Warning: This library includes all items relevant to health product marketing that we are aware of regardless of quality. Often we do not agree with all or part of the contents.

 

Publication type: news

Adams C.
Glaxo Gets FDA Warning Letter On Improper Avandia Marketing
The Wall Street Journal 2001 Aug 2
http://online.wsj.com/article/SB996704760327413423.html?mod=googlewsj#printMode


Full text:

WASHINGTON — The Food and Drug Administration is stepping up action against GlaxoSmithKline PLC over improper marketing of its popular diabetes drug Avandia.

In a formal warning letter dated July 17, the FDA said it had learned that the company’s sales representatives, speaking with doctors at a recent medical conference, denied the existence of serious side effects Avandia users may experience. In a separate letter, the agency also told the company to stop airing a “misleading” television ad for Avandia.

All told, Avandia has been singled out five times since 1999 for improper, misleading, or false marketing, leading to the FDA’s relatively unusual warning letter last month. While the FDA sends out dozens of routine citations, it issues only a handful of the more-serious warning letters each year.

The FDA chided Glaxo for the “seriousness of your violations” and “the fact that violative promotion of Avandia has continued despite your written assurances” that it would stop. The agency told Glaxo to write any doctor who was or may have been exposed to the improper statements to correct the record.

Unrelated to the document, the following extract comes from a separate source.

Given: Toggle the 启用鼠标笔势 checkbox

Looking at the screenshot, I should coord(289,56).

Avandia, used by patients with the most common form of diabetes — known as “type-2,” or sometimes “adult onset,” diabetes — is in a hotly competitive struggle with rival drug Actos, marketed by Japan’s Takeda Chemical Industries Ltd. and Eli Lilly & Co. Avandia sales were $534 million in the first six months of 2001.

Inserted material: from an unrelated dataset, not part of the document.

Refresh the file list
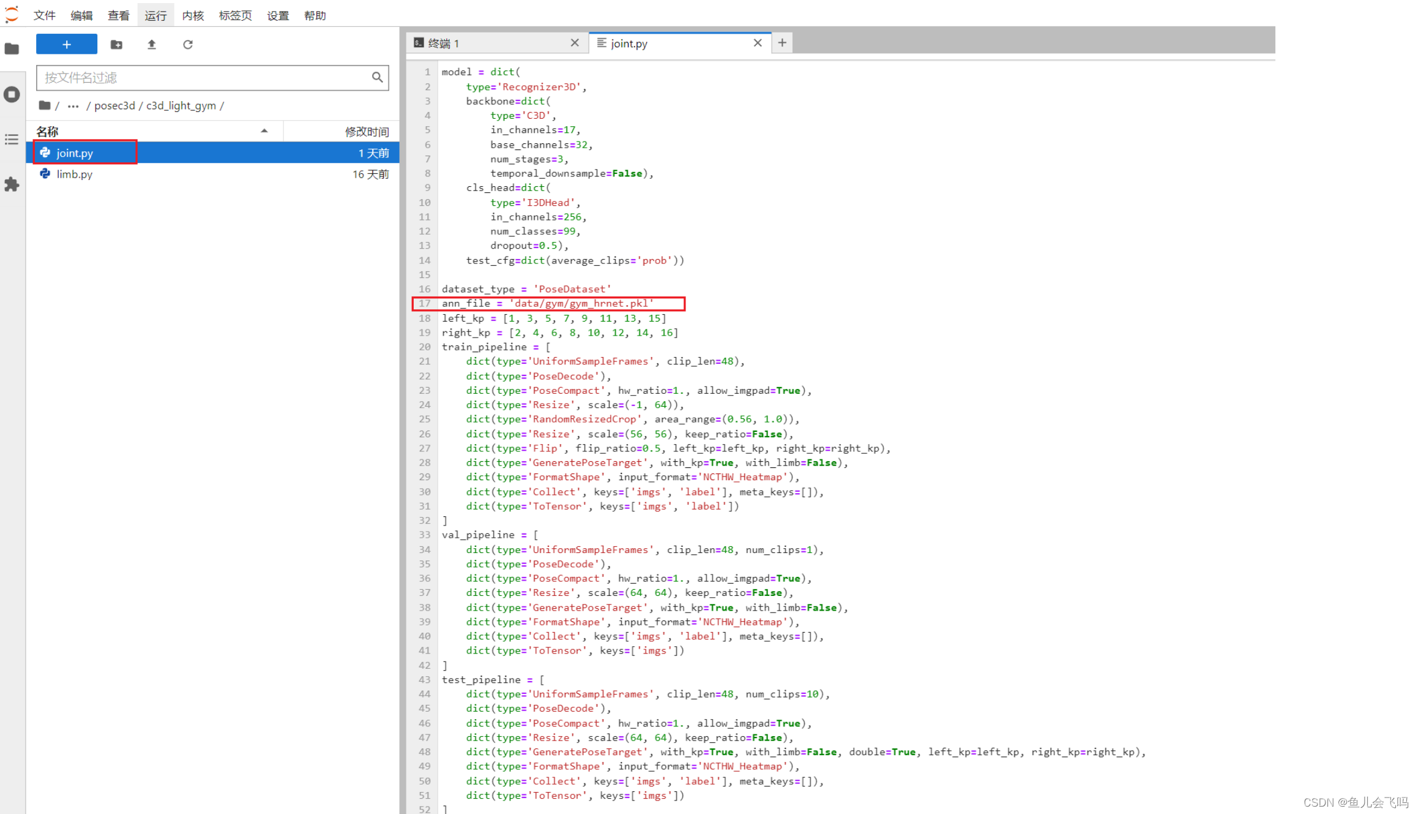This screenshot has width=1418, height=814. [188, 44]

The warning letter is part of an effort by the FDA’s Division of Drug Marketing, Advertising and Communications to step up enforcement of the exhibit booths that drug companies set up at major medical conferences.

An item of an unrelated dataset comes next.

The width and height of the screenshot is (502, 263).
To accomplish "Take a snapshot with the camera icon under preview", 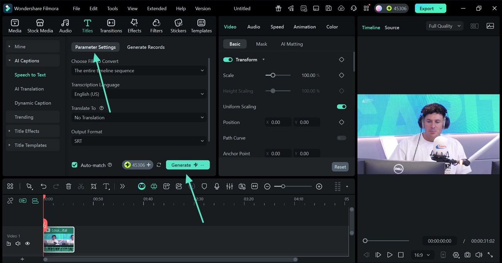I will coord(467,255).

At an American Association of Clinical Endocrinologists meeting in May, the FDA said Glaxo representatives were heard discussing the safety profile of Avandia. Even though the drug’s official label was recently changed to reflect new cardiac-related safety concerns, a Glaxo sales representative said there had been no such change, according to the FDA. The next day, a different sales representative said the same thing, the FDA said.

“These statements are clearly inconsistent with Avandia’s labeling change,” the FDA wrote the company. “Indeed, not only did your representatives fail to disclose the important new risks . they actually denied that any changes to the Avandia [label] had occurred and stated that they were not aware of any new risks” concerning heart failure.

Glaxo spokeswoman Karen Collins said the company is “working closely with the FDA” regarding the letter. She said the company has “taken the appropriate corrective steps” regarding its sales representatives, but didn’t elaborate. “We are taking this situation very seriously,” Ms. Collins said.

The TV ad was cited by the FDA as misleading because it failed to present certain risk information. The FDA said the ad also presented certain risk information in a confusing manner. Glaxo said it pulled the ad to make changes and has since begun running a corrected version.